Steve Pinau

Personal information
- Full name: Steven Pinau
- Date of birth: 11 March 1988 (age 37)
- Place of birth: Le Mans, France
- Height: 1.81 m (5 ft 11 in)
- Position(s): Forward

Youth career
- 2000–2007: Monaco

Senior career*
- Years: Team / Apps / (Gls)
- 2007–2008: Monaco / 2 / (0)
- 2008–2012: Genoa / 0 / (0)
- 2008–2009: → Hibernian (loan) / 8 / (0)
- 2009–2010: → Lugano (loan) / 4 / (0)
- 2010: → Arles (loan) / 0 / (0)
- 2010–2012: → Bayonne (loan) / 29 / (10)
- 2012–2013: Clermont / 10 / (1)
- 2013: Vendée Poiré-sur-Vie / 2 / (0)
- 2013–2014: Fátima
- 2014: Rochester Rhinos
- 2014–2015: Le Poiré-sur-Vie / 13 / (0)
- 2015–2016: Bromley / 3 / (0)
- 2016–2017: Cannet Rocheville / 6 / (1)
- 2020: Nunawading City
- 2020–202?: Mouans Sartoux

International career
- 2004–2005: France U-16 / 9 / (1)
- 2006–2007: France U-19 / 7 / (2)

= Steve Pinau =

French footballer (born 1988)

Steve Pinau (born 11 March 1988) is a retired French footballer.

==Career==
Pinau, a French youth international, started his career with Monaco, making two appearances in Ligue 1. He signed for Genoa on a four-year contract, but was almost immediately loaned to Hibernian. Genoa also paid Monaco €560,000 as training compensation.

Pinau made his debut for Hibs as a late substitute in a 1–1 draw at Inverness on 23 August 2008. He was restricted to substitute and reserve team appearances for Hibs, as he struggled to displace established forwards Steven Fletcher, Derek Riordan and Colin Nish. His only goal for Hibs was scored in a 4–3 defeat against Greenock Morton in the Scottish League Cup.

Directions
Return the full Steve Pinau article above word for word, with no changes.

Data for review

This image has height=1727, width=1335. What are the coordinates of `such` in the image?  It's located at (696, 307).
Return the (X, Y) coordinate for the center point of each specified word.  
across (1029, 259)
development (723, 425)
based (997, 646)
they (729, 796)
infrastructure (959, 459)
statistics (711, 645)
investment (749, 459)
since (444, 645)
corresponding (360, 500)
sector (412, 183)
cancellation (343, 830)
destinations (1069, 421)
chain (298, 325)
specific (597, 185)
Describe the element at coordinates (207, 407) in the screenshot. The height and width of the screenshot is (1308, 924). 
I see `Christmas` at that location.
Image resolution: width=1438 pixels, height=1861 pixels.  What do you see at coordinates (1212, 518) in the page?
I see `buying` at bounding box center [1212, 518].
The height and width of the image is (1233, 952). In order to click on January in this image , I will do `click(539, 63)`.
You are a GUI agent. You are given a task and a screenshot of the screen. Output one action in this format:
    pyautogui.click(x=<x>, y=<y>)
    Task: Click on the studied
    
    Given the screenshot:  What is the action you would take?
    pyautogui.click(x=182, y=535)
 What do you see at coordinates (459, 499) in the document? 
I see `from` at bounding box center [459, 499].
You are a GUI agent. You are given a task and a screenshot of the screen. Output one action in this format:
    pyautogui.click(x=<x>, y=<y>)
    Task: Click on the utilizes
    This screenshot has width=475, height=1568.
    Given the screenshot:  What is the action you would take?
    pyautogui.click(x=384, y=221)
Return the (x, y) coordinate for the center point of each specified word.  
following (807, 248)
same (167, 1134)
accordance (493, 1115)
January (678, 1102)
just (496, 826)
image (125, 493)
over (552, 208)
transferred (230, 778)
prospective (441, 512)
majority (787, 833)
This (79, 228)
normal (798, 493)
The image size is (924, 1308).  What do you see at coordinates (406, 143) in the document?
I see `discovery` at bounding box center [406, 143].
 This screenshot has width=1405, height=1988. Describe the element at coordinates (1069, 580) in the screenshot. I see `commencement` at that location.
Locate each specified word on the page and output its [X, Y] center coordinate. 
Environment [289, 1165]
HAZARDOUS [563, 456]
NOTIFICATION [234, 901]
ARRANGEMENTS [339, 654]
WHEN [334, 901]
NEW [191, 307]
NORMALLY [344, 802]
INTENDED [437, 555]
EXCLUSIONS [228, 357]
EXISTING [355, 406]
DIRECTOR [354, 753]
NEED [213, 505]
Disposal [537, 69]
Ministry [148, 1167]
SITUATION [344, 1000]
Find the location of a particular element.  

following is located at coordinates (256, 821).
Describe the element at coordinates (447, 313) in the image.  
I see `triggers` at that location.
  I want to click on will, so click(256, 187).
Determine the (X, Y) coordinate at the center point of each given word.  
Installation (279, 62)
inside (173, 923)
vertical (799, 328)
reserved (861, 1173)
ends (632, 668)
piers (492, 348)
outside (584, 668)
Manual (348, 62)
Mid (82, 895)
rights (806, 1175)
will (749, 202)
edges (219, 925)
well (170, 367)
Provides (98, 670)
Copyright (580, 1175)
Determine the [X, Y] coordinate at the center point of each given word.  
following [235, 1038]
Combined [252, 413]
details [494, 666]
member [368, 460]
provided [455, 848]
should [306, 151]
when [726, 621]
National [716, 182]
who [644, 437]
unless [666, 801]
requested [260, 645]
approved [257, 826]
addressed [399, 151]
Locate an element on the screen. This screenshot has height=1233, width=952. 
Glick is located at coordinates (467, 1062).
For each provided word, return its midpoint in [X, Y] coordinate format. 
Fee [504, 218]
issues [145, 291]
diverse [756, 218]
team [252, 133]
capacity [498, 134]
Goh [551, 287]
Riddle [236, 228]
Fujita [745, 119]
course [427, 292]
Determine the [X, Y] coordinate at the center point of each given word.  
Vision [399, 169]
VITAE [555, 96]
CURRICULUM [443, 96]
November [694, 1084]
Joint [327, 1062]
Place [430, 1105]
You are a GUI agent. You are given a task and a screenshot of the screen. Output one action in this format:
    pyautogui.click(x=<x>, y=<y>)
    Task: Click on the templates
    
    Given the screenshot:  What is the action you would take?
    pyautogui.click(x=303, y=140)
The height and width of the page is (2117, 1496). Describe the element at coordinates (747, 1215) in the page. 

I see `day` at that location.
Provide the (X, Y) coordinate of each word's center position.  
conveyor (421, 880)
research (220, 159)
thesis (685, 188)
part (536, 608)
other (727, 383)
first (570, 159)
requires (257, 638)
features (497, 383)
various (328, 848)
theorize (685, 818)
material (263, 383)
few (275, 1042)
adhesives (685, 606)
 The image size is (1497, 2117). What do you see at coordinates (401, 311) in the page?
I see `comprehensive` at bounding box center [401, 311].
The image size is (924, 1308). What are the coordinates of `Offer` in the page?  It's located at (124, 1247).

Result below
Steve Pinau

Personal information
- Full name: Steven Pinau
- Date of birth: 11 March 1988 (age 37)
- Place of birth: Le Mans, France
- Height: 1.81 m (5 ft 11 in)
- Position(s): Forward

Youth career
- 2000–2007: Monaco

Senior career*
- Years: Team / Apps / (Gls)
- 2007–2008: Monaco / 2 / (0)
- 2008–2012: Genoa / 0 / (0)
- 2008–2009: → Hibernian (loan) / 8 / (0)
- 2009–2010: → Lugano (loan) / 4 / (0)
- 2010: → Arles (loan) / 0 / (0)
- 2010–2012: → Bayonne (loan) / 29 / (10)
- 2012–2013: Clermont / 10 / (1)
- 2013: Vendée Poiré-sur-Vie / 2 / (0)
- 2013–2014: Fátima
- 2014: Rochester Rhinos
- 2014–2015: Le Poiré-sur-Vie / 13 / (0)
- 2015–2016: Bromley / 3 / (0)
- 2016–2017: Cannet Rocheville / 6 / (1)
- 2020: Nunawading City
- 2020–202?: Mouans Sartoux

International career
- 2004–2005: France U-16 / 9 / (1)
- 2006–2007: France U-19 / 7 / (2)

= Steve Pinau =

French footballer (born 1988)

Steve Pinau (born 11 March 1988) is a retired French footballer.

==Career==
Pinau, a French youth international, started his career with Monaco, making two appearances in Ligue 1. He signed for Genoa on a four-year contract, but was almost immediately loaned to Hibernian. Genoa also paid Monaco €560,000 as training compensation.

Pinau made his debut for Hibs as a late substitute in a 1–1 draw at Inverness on 23 August 2008. He was restricted to substitute and reserve team appearances for Hibs, as he struggled to displace established forwards Steven Fletcher, Derek Riordan and Colin Nish. His only goal for Hibs was scored in a 4–3 defeat against Greenock Morton in the Scottish League Cup.